═════ RECORDS PROVIDED ═════

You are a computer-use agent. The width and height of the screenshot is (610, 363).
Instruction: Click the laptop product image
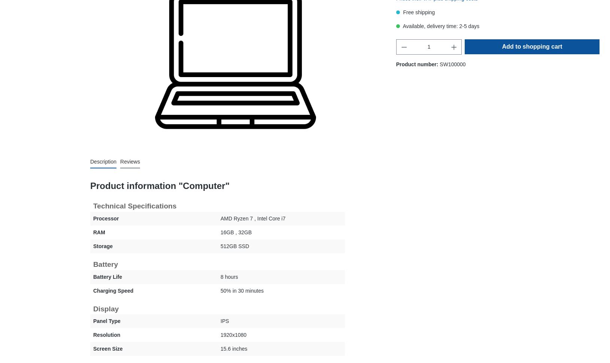[235, 64]
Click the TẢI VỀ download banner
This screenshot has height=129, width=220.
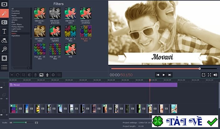pyautogui.click(x=185, y=122)
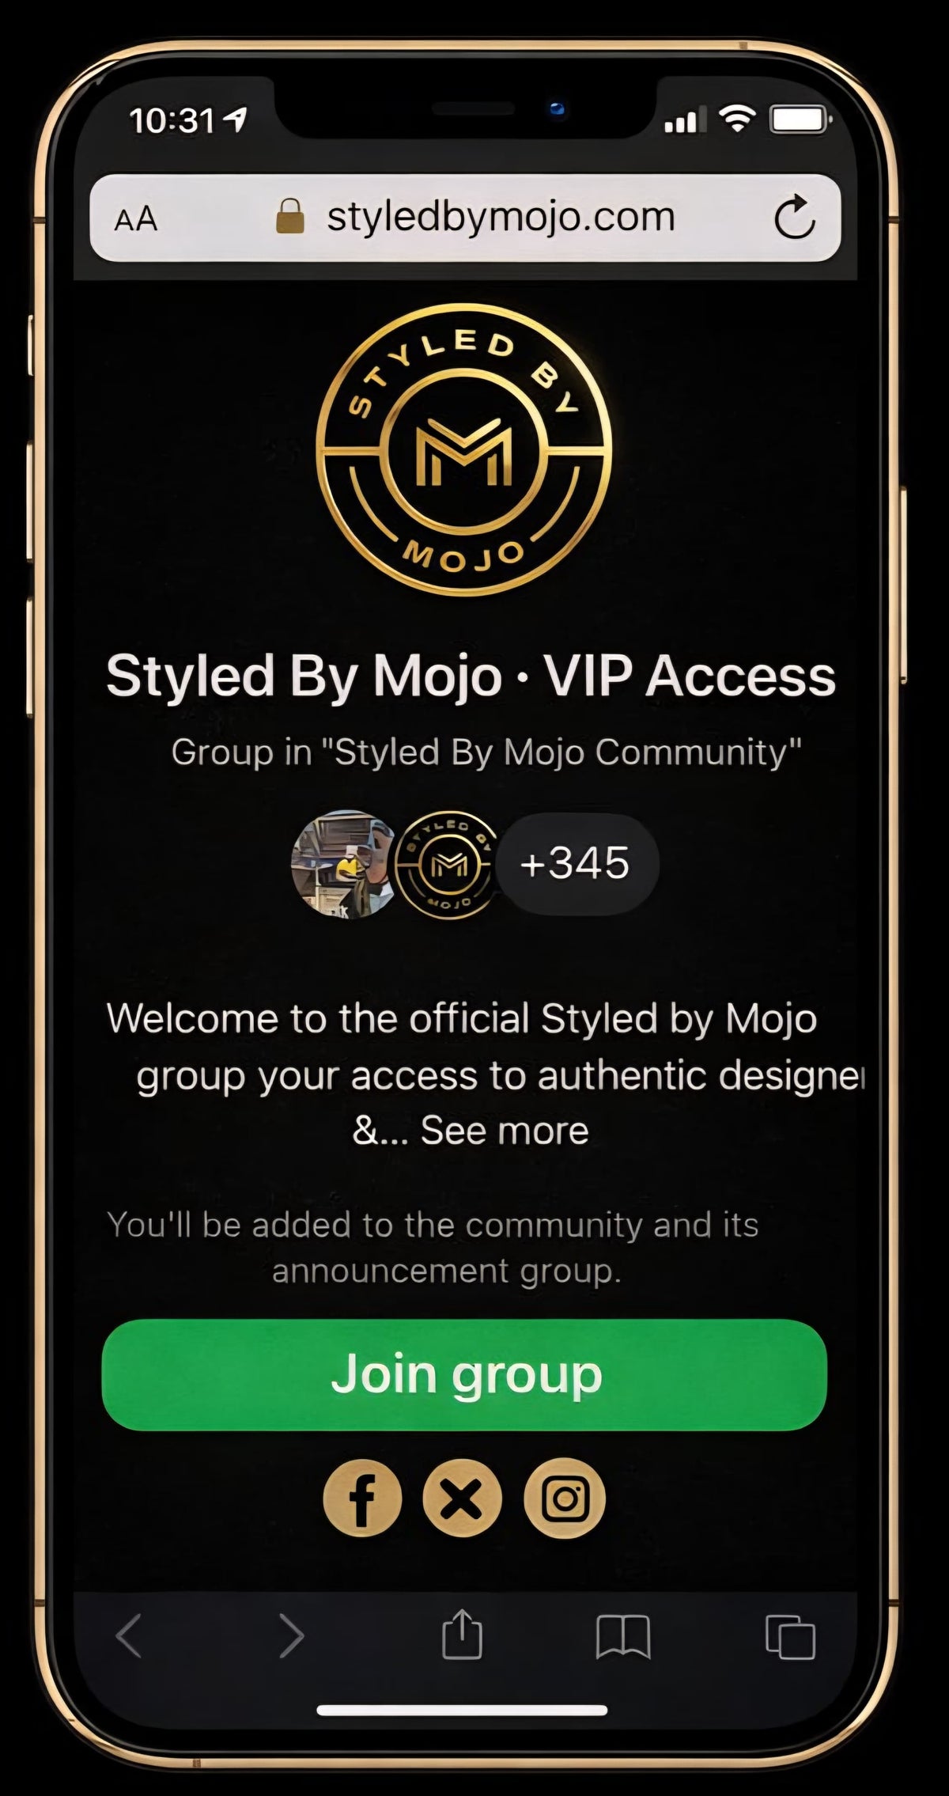Viewport: 949px width, 1796px height.
Task: Tap the Safari share icon
Action: [x=462, y=1634]
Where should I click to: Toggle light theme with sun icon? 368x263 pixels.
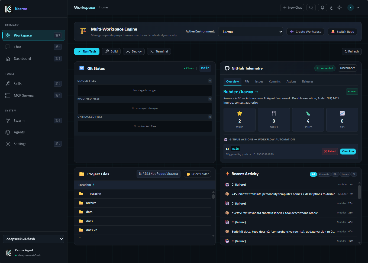[339, 8]
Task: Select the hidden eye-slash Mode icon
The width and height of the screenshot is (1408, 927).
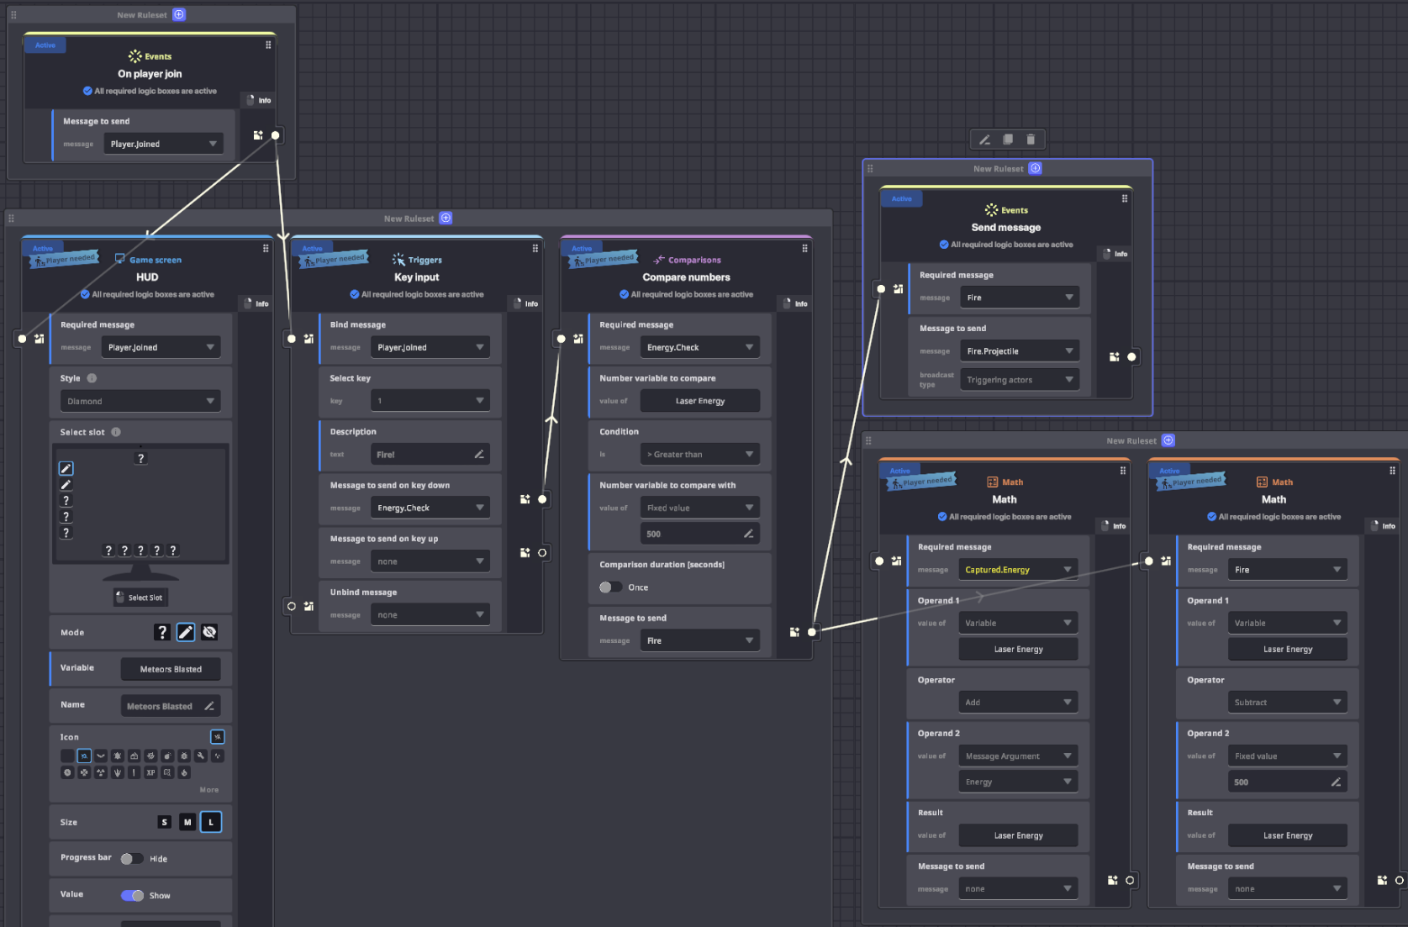Action: coord(209,632)
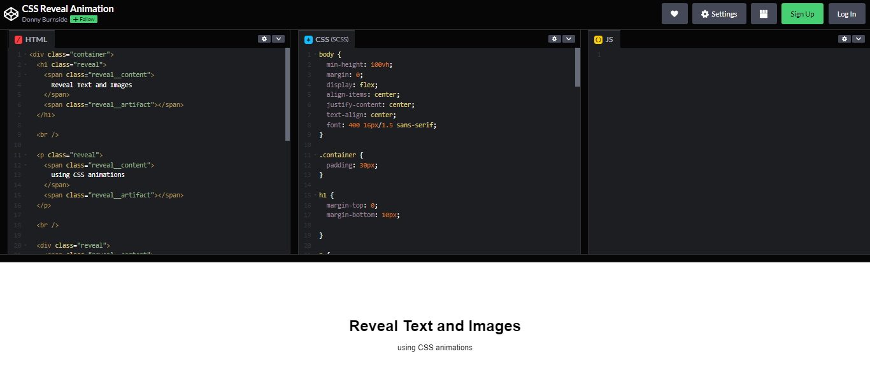Collapse the div container code block

point(25,55)
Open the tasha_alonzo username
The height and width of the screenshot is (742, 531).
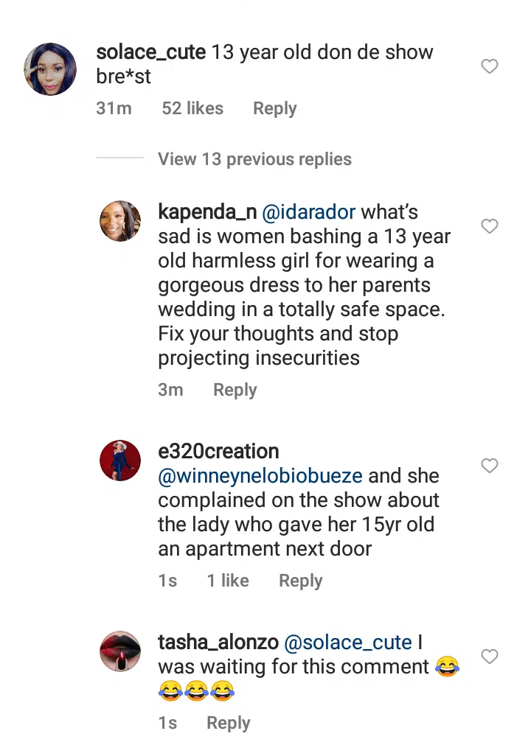coord(218,643)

═════

YOUR OBJECTIVE => The answer must be an exact copy of the lines from the one with "Where should I" through the final line above, both ends included, and nothing else; pictures stay out.

RESPONSE TO THIS EXERCISE =>
Where should I click to: Toggle light theme with sun icon? 368x263 pixels.
[339, 8]
Task: Select the hidden eye-slash Mode icon
The width and height of the screenshot is (1408, 927).
Action: coord(209,632)
Collapse the div container code block

point(25,55)
Open the tasha_alonzo username
The height and width of the screenshot is (742, 531).
coord(218,643)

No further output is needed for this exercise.